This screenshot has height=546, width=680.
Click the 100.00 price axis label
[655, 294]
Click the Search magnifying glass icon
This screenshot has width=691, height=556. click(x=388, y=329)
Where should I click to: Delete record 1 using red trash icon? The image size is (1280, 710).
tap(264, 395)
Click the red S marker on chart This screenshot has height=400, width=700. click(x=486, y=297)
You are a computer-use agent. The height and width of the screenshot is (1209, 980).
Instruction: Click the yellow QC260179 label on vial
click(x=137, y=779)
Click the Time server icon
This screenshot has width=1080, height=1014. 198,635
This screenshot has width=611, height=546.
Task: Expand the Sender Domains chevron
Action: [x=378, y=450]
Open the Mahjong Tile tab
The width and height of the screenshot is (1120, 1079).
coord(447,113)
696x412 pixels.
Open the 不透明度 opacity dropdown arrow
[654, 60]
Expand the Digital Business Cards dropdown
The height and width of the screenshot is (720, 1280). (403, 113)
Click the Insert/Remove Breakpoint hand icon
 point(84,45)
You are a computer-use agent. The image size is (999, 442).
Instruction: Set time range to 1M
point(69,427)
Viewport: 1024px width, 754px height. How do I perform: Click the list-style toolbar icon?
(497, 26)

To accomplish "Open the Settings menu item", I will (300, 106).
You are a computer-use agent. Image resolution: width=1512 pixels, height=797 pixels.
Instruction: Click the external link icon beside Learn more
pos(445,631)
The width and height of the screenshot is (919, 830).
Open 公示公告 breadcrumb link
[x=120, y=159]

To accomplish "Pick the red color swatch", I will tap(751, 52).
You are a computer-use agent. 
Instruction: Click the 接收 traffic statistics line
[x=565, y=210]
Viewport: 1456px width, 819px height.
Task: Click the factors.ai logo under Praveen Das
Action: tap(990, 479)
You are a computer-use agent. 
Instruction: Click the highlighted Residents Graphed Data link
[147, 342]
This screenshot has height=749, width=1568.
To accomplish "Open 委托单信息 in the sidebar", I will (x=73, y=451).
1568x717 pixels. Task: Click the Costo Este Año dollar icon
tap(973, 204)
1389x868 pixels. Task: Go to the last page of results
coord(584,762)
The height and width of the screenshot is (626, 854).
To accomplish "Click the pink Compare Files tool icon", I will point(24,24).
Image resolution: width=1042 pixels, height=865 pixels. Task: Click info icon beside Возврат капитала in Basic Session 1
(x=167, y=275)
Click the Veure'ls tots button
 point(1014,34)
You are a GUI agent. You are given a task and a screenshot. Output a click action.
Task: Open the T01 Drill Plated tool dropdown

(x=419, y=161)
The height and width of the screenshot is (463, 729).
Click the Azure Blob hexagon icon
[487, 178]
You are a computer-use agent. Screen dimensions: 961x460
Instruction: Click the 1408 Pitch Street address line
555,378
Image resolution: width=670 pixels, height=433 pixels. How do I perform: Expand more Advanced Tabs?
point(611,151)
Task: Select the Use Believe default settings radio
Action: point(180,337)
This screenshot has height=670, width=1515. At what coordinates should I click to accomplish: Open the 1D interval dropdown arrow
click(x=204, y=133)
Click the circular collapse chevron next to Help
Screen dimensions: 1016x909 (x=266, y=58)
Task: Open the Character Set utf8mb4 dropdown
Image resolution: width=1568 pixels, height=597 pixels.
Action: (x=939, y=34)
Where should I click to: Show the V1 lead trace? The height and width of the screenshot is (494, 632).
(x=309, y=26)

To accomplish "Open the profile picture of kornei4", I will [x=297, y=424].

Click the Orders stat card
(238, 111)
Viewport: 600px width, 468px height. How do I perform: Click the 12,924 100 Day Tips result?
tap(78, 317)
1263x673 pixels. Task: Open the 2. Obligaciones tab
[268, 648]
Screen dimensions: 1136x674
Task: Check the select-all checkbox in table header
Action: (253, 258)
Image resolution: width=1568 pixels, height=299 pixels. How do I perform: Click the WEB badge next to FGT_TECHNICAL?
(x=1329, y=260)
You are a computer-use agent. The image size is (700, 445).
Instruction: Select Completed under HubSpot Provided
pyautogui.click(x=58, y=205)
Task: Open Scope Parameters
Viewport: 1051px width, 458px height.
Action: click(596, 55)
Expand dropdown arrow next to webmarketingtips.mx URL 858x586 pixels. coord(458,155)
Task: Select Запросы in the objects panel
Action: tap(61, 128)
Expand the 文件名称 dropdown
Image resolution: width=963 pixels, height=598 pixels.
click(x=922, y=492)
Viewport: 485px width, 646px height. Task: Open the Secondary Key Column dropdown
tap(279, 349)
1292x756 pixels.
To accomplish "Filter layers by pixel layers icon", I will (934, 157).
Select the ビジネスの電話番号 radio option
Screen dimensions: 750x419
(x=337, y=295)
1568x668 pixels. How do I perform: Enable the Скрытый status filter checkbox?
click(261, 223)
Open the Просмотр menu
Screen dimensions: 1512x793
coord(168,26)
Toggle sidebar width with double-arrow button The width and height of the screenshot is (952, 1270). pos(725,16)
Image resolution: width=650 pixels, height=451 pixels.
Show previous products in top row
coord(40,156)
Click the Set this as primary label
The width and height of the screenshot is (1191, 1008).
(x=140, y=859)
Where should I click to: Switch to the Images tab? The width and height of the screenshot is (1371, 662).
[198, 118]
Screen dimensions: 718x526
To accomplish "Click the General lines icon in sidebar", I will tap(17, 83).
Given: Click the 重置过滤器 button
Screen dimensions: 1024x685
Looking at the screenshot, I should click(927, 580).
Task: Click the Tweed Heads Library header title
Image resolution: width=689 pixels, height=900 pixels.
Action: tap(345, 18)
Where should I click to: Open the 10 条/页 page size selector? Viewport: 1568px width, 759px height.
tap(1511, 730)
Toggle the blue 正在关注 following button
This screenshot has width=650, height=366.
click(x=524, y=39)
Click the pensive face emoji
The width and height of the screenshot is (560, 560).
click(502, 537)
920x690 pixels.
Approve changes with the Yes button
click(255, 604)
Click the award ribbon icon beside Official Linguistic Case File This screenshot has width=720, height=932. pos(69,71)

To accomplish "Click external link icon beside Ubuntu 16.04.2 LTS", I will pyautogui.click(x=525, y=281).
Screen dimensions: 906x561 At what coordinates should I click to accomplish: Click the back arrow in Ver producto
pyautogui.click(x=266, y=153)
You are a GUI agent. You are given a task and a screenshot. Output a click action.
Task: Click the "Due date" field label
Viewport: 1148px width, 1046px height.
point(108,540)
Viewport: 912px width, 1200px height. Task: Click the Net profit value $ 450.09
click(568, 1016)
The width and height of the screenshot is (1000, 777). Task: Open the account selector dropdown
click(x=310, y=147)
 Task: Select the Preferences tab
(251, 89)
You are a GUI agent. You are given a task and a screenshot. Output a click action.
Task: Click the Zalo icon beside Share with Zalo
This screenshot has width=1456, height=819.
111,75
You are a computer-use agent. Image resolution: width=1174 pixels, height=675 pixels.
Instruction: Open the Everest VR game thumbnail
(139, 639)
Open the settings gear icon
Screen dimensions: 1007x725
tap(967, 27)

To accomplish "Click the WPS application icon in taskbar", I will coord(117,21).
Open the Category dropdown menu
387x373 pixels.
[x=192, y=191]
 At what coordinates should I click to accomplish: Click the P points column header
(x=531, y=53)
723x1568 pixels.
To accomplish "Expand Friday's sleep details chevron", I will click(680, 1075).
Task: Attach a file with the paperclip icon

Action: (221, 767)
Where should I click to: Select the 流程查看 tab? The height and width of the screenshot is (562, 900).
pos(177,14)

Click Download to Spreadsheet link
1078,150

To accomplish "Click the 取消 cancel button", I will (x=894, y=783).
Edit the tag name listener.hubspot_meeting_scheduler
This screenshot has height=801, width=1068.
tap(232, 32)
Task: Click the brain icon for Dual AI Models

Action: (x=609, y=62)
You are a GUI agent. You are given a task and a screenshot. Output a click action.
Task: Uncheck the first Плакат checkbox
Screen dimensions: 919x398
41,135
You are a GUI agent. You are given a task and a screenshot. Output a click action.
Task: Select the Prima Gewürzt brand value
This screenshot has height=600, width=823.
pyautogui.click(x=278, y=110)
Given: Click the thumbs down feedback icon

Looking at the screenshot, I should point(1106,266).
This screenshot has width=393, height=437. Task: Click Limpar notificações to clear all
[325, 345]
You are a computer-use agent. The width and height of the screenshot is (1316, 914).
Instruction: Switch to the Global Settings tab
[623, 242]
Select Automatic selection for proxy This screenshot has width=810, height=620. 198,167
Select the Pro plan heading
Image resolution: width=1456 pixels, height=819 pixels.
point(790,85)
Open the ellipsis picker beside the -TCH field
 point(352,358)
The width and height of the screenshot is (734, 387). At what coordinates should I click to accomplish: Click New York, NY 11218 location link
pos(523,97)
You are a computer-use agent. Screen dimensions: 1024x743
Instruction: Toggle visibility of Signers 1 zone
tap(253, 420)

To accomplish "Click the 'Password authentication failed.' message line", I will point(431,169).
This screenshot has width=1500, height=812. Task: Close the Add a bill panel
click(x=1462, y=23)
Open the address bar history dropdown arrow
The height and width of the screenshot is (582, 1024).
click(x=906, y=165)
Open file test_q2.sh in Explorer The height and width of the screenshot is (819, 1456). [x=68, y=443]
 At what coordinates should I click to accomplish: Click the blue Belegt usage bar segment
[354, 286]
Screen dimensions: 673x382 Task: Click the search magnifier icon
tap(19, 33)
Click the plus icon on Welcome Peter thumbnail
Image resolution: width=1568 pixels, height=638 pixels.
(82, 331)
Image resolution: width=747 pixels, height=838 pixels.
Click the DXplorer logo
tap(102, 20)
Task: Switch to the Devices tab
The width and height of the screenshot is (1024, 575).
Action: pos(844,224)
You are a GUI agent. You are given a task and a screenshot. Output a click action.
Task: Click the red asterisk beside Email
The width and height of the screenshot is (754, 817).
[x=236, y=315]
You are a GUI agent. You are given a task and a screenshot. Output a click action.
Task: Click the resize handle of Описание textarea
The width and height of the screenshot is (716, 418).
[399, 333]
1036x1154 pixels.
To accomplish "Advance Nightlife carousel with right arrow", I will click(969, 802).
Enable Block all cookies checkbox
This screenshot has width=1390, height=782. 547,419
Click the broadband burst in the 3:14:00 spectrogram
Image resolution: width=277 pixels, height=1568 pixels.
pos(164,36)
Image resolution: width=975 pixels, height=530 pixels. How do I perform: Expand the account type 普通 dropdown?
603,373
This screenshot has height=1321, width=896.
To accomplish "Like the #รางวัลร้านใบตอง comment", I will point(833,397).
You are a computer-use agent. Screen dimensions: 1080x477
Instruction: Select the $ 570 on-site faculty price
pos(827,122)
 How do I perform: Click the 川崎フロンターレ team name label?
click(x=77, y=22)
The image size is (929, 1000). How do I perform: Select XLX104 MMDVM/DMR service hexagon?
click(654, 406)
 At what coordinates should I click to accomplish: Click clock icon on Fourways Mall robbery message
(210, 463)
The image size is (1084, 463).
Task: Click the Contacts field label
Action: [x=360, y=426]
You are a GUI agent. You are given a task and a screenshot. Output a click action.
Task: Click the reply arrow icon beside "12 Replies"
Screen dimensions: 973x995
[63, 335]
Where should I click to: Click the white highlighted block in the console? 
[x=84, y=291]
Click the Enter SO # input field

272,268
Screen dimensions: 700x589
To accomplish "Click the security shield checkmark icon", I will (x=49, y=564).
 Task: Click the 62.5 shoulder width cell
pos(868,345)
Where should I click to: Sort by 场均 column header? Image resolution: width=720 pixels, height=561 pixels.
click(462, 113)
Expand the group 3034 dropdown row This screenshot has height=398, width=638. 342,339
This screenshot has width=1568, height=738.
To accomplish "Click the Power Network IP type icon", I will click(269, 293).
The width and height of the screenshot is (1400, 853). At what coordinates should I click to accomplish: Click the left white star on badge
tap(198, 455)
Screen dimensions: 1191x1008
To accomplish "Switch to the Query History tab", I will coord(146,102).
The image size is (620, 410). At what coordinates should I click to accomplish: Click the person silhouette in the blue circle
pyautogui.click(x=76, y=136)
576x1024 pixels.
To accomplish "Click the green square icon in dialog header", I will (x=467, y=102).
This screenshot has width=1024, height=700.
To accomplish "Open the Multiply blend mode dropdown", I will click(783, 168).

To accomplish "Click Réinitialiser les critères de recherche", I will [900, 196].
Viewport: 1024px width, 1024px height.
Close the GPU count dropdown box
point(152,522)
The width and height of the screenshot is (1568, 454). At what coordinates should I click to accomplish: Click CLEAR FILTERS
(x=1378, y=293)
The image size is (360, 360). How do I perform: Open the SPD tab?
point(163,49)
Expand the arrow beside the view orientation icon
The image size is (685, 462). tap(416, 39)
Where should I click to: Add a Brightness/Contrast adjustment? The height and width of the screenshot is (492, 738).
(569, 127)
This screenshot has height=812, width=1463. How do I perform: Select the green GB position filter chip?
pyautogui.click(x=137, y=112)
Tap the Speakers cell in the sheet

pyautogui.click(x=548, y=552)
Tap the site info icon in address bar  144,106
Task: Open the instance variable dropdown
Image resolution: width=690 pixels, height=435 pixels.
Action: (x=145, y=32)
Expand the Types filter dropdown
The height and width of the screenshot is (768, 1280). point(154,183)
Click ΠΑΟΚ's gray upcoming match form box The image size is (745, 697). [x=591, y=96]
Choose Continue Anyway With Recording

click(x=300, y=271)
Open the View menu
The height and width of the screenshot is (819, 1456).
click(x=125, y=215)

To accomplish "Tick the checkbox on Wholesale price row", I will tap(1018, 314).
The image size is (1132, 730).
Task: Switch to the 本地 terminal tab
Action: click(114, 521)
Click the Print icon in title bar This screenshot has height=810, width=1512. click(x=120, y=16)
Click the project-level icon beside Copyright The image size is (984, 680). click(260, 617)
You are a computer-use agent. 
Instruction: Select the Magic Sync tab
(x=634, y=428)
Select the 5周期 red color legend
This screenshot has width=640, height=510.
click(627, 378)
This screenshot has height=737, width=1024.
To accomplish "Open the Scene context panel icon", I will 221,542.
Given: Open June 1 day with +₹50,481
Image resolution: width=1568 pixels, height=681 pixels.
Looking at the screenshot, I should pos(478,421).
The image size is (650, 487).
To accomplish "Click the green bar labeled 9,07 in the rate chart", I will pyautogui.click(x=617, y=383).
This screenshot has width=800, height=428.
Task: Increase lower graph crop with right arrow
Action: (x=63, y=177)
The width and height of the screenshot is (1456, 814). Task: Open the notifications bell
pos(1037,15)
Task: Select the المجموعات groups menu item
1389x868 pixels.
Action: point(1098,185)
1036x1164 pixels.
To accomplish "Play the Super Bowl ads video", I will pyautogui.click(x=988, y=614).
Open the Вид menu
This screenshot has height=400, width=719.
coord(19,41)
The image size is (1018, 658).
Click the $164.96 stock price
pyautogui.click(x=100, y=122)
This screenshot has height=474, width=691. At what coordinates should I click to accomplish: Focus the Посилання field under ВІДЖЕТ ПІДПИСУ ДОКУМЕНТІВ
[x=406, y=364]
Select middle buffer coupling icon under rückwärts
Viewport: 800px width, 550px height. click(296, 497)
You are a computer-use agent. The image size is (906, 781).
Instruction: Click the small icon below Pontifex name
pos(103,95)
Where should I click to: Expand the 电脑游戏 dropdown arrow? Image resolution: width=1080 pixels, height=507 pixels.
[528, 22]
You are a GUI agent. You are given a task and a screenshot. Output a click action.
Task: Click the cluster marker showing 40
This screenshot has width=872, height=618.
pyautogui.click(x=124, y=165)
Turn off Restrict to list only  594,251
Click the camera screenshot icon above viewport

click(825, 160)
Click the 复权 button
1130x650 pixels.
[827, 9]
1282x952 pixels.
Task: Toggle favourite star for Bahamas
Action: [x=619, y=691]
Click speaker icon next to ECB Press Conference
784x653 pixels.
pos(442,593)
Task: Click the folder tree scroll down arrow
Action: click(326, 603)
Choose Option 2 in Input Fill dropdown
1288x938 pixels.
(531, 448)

═══

**EXERCISE PROMPT:** What you give back must be the stretch above, starting at the line with "Open the Просмотр menu" and ending at the line with "Given: Click the 重置过滤器 button", copied exactly.

**EXERCISE RESULT:**
Open the Просмотр menu
Screen dimensions: 1512x793
coord(168,26)
Toggle sidebar width with double-arrow button The width and height of the screenshot is (952, 1270). pos(725,16)
Image resolution: width=650 pixels, height=451 pixels.
Show previous products in top row
coord(40,156)
Click the Set this as primary label
The width and height of the screenshot is (1191, 1008).
(x=140, y=859)
Where should I click to: Switch to the Images tab? The width and height of the screenshot is (1371, 662).
[198, 118]
Screen dimensions: 718x526
To accomplish "Click the General lines icon in sidebar", I will tap(17, 83).
Given: Click the 重置过滤器 button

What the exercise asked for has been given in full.